Castle Loch covers an area of 107.6 hectares and was created when the ice cover melted after the last glaciation leaving a saucer-shaped dip which filled with water. The loch is nutrient rich (eutrophic) and has extensive fringes of emergent vegetation which are dominated by Common Reed (Phragmites australis) and Reed Sweet-grass (Glyceria maxima). These merge into marshy grassland with a wide range of wetland plants, with a further transition to carr (wet) woodland with willows (Salix spp), Birch (Betula pendula) and Alder (Alnus glutinosa). An area of mature deciduous woodland has established on the drier ground and management encourages species such as Oak (Quercus spp), Ash (Fraxinus spp), and Rowan (Sorbus spp).
What to look for in Summer The most noticeable birds on the loch in June, July and August are Mute Swans. There can be up to 150 birds most of which have come here to moult their feathers. Only a few of the swans will be resident breeding birds because there are only about six pairs that remain throughout the year and breed in the reeds around the edge of the loch. Look out for swans with rings on their legs. If you manage to read the numbers and letters please report to the Ranger Service or WWT Caerlaverock. Several pairs of Great Crested Grebes breed here. Watch out for their dramatic breeding displays in spring and early summer. The Willow Tit has declined in many parts of Britain but here there are still several pairs breeding in the woodland fringes. They make their nests in rotten trees stumps and feed on insects on and within the trees. Take care not to damage any trees.
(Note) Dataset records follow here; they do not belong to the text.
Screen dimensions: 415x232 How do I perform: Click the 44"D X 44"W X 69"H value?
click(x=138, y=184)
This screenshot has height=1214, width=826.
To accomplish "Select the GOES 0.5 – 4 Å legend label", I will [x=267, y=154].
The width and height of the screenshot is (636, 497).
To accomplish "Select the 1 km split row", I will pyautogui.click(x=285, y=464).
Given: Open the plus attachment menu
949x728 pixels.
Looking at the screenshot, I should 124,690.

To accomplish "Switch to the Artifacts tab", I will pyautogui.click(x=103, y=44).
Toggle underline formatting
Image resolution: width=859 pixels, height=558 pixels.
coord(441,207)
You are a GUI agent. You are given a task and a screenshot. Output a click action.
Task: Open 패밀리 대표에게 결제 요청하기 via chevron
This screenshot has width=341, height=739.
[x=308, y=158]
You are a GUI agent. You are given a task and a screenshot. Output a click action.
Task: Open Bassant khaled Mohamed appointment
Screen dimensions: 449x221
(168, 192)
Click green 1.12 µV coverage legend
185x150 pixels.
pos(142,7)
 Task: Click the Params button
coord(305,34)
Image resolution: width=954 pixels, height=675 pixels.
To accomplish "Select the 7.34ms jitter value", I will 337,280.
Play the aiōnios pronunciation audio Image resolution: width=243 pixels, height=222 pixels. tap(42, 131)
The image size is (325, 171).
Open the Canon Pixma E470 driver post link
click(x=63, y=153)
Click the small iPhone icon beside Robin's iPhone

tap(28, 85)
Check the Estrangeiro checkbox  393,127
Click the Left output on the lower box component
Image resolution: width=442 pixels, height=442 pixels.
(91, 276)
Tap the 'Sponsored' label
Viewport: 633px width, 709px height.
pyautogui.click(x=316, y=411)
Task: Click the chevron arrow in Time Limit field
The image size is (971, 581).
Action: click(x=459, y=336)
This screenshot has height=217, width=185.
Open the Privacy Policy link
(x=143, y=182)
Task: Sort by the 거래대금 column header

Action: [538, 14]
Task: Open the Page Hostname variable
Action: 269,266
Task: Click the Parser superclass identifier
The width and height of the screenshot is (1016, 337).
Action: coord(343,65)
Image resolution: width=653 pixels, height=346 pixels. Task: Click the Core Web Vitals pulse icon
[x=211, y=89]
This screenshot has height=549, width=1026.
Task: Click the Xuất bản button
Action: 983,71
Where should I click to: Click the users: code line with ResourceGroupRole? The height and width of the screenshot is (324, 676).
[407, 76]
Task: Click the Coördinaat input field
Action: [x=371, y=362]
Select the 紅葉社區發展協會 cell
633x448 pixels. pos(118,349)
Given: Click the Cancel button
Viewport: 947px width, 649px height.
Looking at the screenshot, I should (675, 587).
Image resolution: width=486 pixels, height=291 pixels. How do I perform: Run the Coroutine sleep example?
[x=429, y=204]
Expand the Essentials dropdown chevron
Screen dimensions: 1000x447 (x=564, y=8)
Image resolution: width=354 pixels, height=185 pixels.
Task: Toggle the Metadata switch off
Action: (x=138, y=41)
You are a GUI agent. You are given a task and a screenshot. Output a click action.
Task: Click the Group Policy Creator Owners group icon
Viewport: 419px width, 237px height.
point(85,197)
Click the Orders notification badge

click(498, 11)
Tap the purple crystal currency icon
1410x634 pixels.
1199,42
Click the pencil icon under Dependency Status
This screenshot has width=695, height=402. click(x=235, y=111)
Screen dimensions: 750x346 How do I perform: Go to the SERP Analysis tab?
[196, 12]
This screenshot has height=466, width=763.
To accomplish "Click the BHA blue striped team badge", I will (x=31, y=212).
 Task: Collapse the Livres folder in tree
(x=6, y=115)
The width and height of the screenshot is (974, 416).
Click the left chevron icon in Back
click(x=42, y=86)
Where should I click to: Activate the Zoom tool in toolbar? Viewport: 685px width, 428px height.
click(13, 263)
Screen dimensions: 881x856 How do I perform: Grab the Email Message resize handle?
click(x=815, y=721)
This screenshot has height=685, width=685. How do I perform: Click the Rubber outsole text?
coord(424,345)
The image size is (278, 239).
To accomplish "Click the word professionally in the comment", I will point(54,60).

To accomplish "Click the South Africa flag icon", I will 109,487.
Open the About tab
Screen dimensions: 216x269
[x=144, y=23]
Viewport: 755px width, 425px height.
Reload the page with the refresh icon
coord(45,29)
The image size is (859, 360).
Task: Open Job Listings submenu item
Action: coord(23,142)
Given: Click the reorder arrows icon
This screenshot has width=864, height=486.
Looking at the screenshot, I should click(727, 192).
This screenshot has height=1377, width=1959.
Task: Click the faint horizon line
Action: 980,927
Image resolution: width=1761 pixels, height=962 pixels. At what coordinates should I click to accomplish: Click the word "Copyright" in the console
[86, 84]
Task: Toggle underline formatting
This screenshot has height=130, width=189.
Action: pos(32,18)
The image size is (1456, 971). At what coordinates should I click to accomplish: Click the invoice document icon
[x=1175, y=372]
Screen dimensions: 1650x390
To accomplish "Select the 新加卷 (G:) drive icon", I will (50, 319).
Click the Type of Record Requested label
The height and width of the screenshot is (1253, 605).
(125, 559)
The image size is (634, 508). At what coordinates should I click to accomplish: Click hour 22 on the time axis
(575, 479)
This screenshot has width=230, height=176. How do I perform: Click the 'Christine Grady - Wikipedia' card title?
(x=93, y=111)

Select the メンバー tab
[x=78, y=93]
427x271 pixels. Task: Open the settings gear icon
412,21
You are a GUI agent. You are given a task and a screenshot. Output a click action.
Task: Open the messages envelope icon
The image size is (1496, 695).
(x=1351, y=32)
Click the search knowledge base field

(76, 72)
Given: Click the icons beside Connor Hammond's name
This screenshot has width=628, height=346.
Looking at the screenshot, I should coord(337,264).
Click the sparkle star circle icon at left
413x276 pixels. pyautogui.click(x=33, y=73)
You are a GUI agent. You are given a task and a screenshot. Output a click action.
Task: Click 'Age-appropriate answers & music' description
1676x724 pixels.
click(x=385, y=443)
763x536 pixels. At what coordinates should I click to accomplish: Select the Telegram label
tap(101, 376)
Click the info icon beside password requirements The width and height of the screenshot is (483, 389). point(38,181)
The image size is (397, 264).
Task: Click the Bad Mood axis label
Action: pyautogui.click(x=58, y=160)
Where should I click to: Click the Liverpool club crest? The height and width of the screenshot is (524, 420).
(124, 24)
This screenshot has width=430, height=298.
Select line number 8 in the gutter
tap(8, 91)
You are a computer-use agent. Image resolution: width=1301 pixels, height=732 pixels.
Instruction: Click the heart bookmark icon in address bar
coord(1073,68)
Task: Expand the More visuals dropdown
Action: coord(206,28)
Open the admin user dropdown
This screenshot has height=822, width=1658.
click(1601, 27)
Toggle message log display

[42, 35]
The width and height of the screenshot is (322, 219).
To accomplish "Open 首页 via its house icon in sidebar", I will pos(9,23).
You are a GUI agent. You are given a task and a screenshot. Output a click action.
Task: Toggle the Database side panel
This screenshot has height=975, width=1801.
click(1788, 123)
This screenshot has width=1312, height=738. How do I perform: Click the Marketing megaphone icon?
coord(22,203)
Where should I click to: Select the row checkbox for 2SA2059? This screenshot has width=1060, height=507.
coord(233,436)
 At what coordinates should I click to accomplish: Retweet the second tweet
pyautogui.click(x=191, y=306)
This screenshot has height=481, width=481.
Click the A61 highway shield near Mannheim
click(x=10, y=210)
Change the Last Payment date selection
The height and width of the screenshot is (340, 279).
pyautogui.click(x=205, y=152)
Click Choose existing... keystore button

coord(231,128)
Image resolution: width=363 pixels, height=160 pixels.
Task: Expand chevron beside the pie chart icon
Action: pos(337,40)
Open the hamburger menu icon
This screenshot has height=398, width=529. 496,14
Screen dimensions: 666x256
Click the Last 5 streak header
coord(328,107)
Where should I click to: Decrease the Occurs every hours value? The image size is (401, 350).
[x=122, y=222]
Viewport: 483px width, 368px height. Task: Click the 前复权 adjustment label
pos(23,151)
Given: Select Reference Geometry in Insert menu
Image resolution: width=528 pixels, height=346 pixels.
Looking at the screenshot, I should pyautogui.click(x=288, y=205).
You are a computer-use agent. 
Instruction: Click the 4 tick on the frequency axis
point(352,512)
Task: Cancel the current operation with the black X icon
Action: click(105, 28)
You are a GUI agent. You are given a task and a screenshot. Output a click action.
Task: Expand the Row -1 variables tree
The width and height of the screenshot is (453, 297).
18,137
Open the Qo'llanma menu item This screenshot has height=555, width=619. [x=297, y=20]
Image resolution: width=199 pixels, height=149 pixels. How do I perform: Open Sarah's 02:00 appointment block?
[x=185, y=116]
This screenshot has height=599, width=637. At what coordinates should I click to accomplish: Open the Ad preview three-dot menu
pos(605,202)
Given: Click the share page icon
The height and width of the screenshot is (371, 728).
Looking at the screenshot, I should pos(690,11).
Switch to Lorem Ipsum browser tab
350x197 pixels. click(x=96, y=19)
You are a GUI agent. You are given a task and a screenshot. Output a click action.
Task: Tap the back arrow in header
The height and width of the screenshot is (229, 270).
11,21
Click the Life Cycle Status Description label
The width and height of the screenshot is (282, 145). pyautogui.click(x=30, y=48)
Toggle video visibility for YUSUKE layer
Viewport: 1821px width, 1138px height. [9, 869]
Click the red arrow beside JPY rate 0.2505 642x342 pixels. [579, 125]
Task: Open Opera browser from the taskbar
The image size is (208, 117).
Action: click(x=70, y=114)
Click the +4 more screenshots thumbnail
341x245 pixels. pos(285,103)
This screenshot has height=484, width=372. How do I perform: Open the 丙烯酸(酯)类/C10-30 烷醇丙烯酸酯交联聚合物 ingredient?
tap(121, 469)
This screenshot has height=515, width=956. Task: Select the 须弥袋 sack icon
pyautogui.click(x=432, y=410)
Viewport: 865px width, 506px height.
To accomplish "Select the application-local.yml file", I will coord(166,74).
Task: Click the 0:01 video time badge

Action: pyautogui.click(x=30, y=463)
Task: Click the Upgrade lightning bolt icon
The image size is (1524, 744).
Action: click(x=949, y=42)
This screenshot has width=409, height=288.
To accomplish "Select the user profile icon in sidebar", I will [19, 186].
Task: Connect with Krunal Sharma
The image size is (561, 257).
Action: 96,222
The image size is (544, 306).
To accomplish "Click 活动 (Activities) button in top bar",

What to look for in Winter Castle Loch is internationally important for the high numbers of Pink-footed Geese that roost on the loch at night, and nationally important for the numbers of Greylag Geese that utilise the loch. The best time to see the geese is at dusk when they fly in from the surrounding fields where they have been feeding, or at first light in the morning when the birds leave the loch. These times of day are also good for watching the large numbers of Rooks, Jackdaws, Starlings and various species of gulls that roost here too – at night, the total numbers of birds on the reserve can exceed 18,000. Look out for the beautiful Goosander, a fish-eating duck that occurs here in nationally important numbers. They can be on the loch at any time of day but mornings and evenings are best. In the middle of the day the loch looks much quieter but there are nearly always Tufted Duck, Mallard, Wigeon, Goldeneye, Coot and Moorhen present. Pochard, Ruddy Duck, Gadwall and Smew all occur less frequently.